The DAV4 expert group report, presented in Bratislava on Wednesday, highlights the benefits of establishing joint regional units and suggests that the Visegrad EU battlegroup, which will be operational in 2016, is only the beginning of broader Visegrad cooperation in the field of defence.
“After the end of the unit’s six-month stand-by period in 2016, the Visegrad countries will contribute their forces to EU and NATO emergency units. Therefore, it would make more sense to create joint formations on a regional basis – allowing the V4 to modernise its forces, improve their compatibility, increase the V4’s political influence in Brussels and make for a more effective public spending”, explains Milan Šuplata, head of the Central European Policy Institute’s Security and Defence Programme.
The report lays out options for further cooperation, suggesting that the battlegroups recur periodically in the Visegrad format.

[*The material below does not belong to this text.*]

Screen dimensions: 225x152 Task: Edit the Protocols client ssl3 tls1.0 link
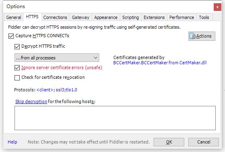click(57, 90)
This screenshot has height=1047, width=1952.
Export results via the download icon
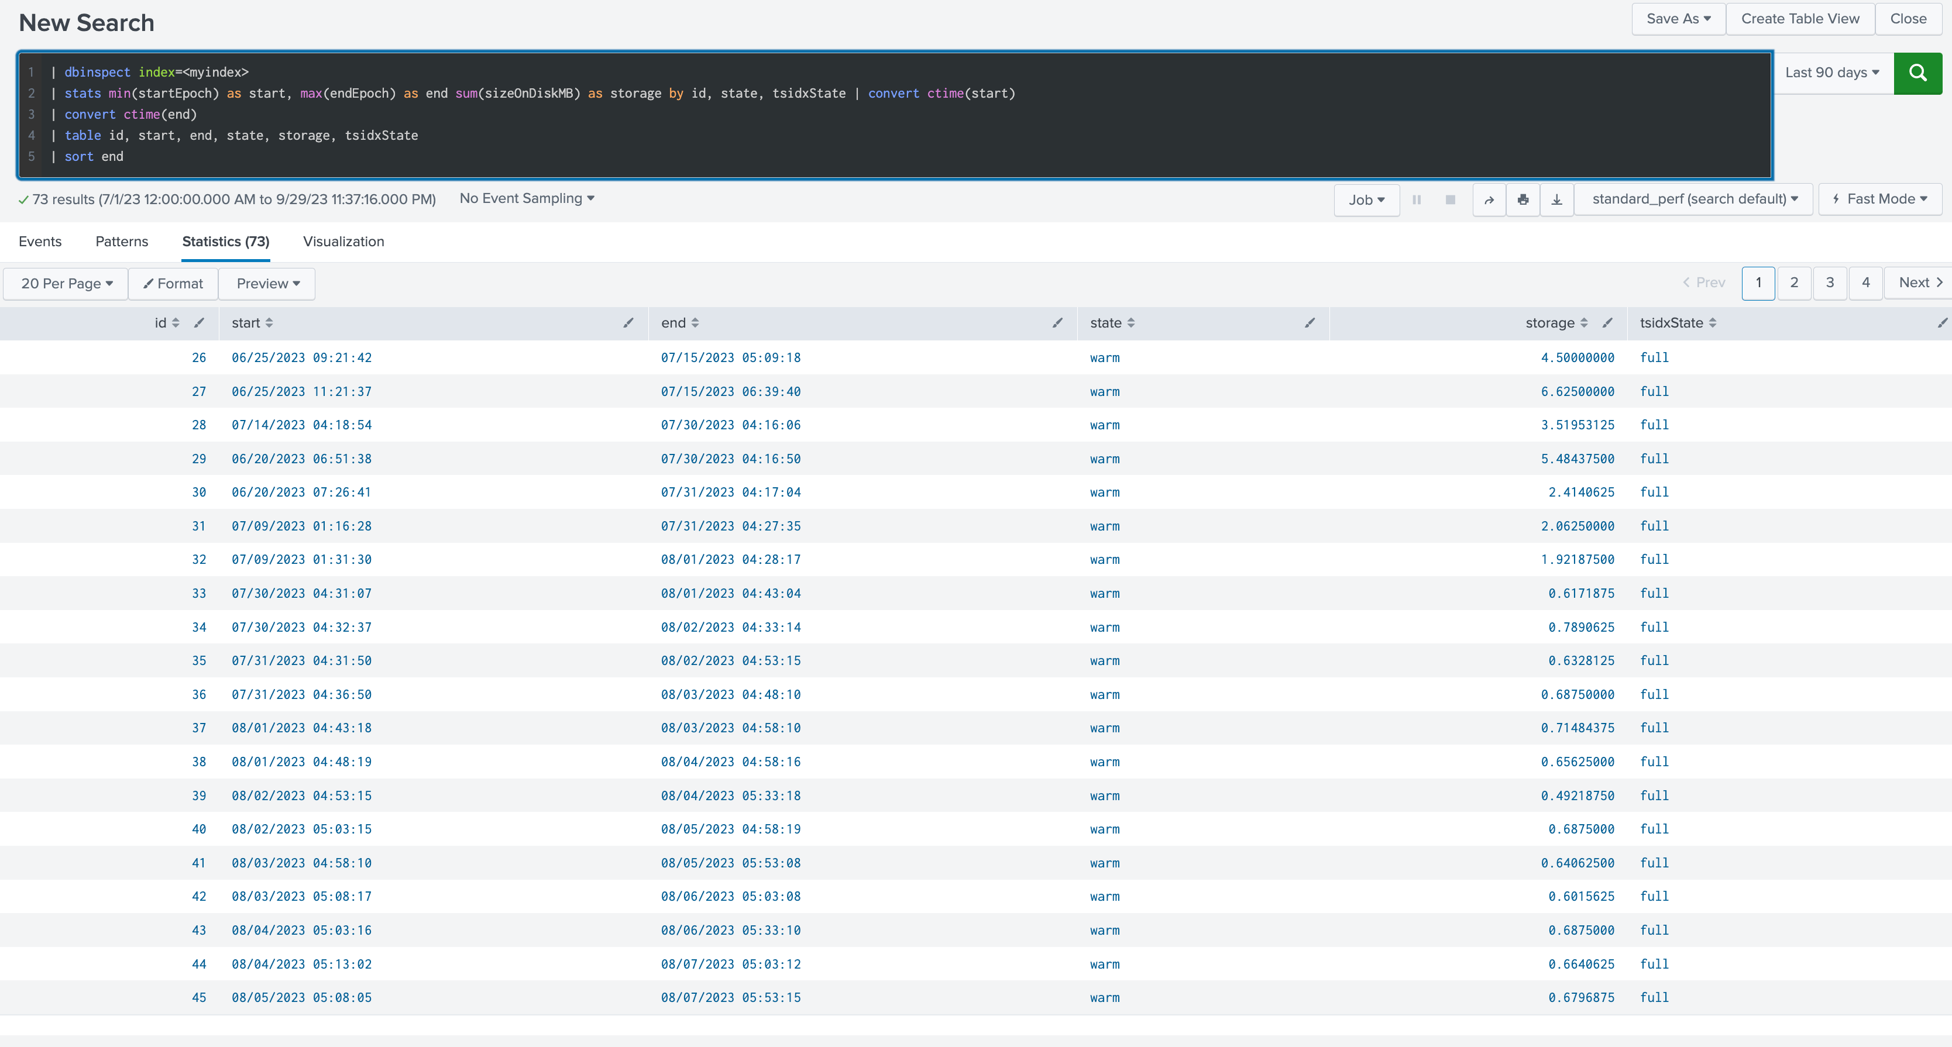1556,199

This would allow the four Central European countries to use existing mechanisms as well as contacts and move the region closer to joint capability-building, not only through joint acquisitions, but also through common education, training and maintenance.
“Regional defence co-operation attracts increasing attention not just in official documents of the V4 defence ministries, but also in their government offices,” said Jaroslav Naď, CEPI’s senior fellow and deputy CEO of the Strategy Council. “It is encouraging to see that concrete recommendations and outputs of the DAV4 project are gradually becoming a sort of a guide book for defence experts.”

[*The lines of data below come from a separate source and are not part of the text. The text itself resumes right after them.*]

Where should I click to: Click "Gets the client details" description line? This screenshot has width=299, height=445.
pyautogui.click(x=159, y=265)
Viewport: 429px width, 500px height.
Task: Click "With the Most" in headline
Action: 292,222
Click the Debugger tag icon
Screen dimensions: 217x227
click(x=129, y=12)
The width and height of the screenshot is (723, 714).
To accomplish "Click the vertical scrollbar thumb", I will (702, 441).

The report itself is the result of the work of four V4 think-tanks, including the Polish Institute of International Affairs (PISM), which is the biggest and most influential non-governmental organisation in Central Europe. This regional co-operation project is funded by the International Visegrad Fund (IVF).

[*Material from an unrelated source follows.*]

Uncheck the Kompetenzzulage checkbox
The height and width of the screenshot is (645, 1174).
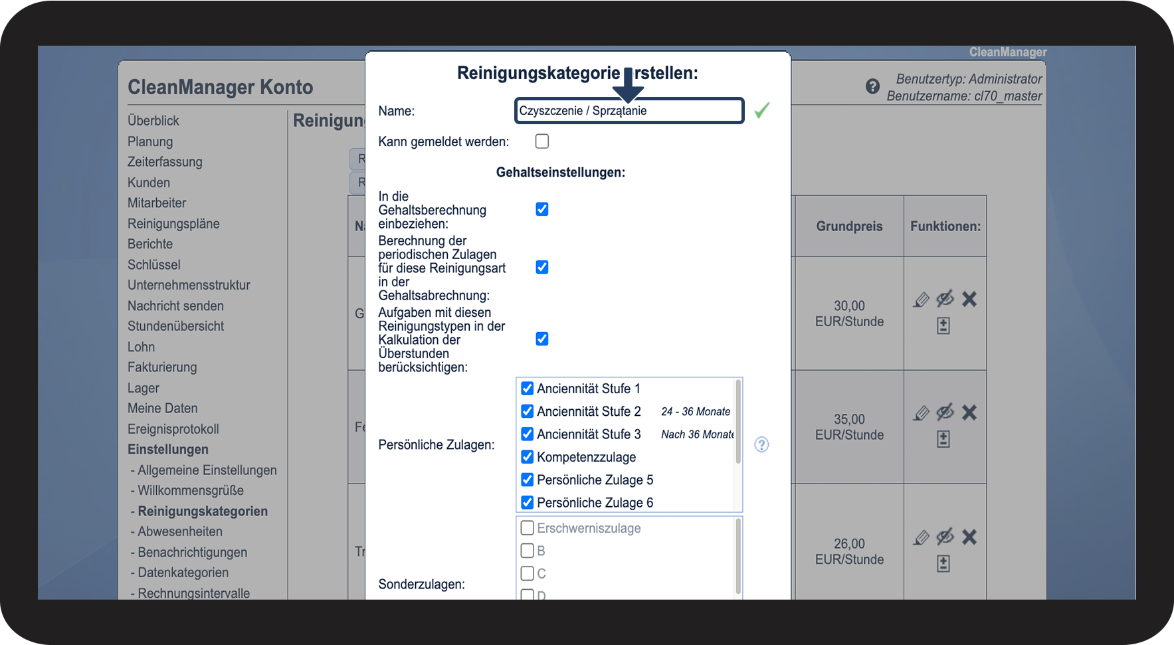pyautogui.click(x=528, y=456)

István Gyarmati, one of the authors of the report and the president of the Budapest-based Centre for Democracy Public Foundation (DEMKK), emphasized that now is the time to boost regional defence co-operation as, amid the ongoing economic crisis, security policy has been dropped from the EU’s list of priorities. Hence, the Visegrad region’s co-operation in the field of defence could serve as a catalyst of further defence co-operation in Europe.
The Visegrad expert group drew from the experience of the Nordic countries, which have created their own model of regional defence co-operation. Nevertheless, Jozef Bátora, associate professor and director of the Institute of European Studies and International Relations at Comenius University, Bratislava, pointed out that, in contrast to the NORDEFCO model, the V4 has an important advantage, as all members of the V4 defence grouping are members of both the EU and NATO.